Most benchmarks show great improvements in performance and memory use between 10 and 10.1.


>However, I'm surprised at how little Apple has emphasized Flash's fatal flaw for mobile: memory use.

It's because this isn't REALLY about technical issues. If it really was, Apple could easily say "Sure, we'll include Flash if you give us a version that performs to our satisfaction under these scenarios, otherwise too bad", and that would be the bulk of the argument for not including Flash. I haven't seen much evidence of this happening.


But isn't this pretty much what Jobs said in his rant. To quote: "We have routinely asked Adobe to show us Flash performing well on a mobile device, any mobile device, for a few years now. We have never seen it." The way I see it, "we have ... asked" implies Apple were at least somewhat open to the idea to include Flash support.


I stand (partially) corrected. This doesn't seem to be the main argument in all of the stories (see, for example, "freedom from porn"), but there has been a lot of noise in the discussion, so point taken.


Agreed on MXML+binding.


I was thinking about games and (potentially design-heavy) simple apps (quizzes, educational apps &c.) mostly.

Regarding the "feel" of Flash's standard UI controls: I agree (and apparently, so does Adobe, as they continue to ship a completely new framework with just about every major release).


That's valid ... sites like http://www.kongregate.com and http://www.armorgames.com have some pretty amazing pieces of work on it.

Disregarding the many legitimate but ultimately fixable gripes against it Flash is a great and above all versatile platform to develop on whether it's animation, rich media or applications.

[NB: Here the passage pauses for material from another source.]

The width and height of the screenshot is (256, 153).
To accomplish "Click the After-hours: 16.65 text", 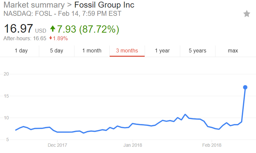I will (x=25, y=38).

It's a massively streamlined path from idea to prototype to finished product - we can prototype games in day(s depending on the scope) and that can include animations, audio, cut scenes and everything else.


Drama, drama, drama.

Why don't we just get rid of Flash for good and end it all?


Even Apple users does not find this reasonable. And also here is an opinion pool which shows most of the people thinks that this is a wrong move: http://www.applevsadobe.net


Wow. That is not even close to being a legitimate poll.


Surely my Russian grandma and my dad, an important part of the demographic that we care about as far as the iPhone users go, have voted, and those using the Flash authoring tool on a daily basis have not.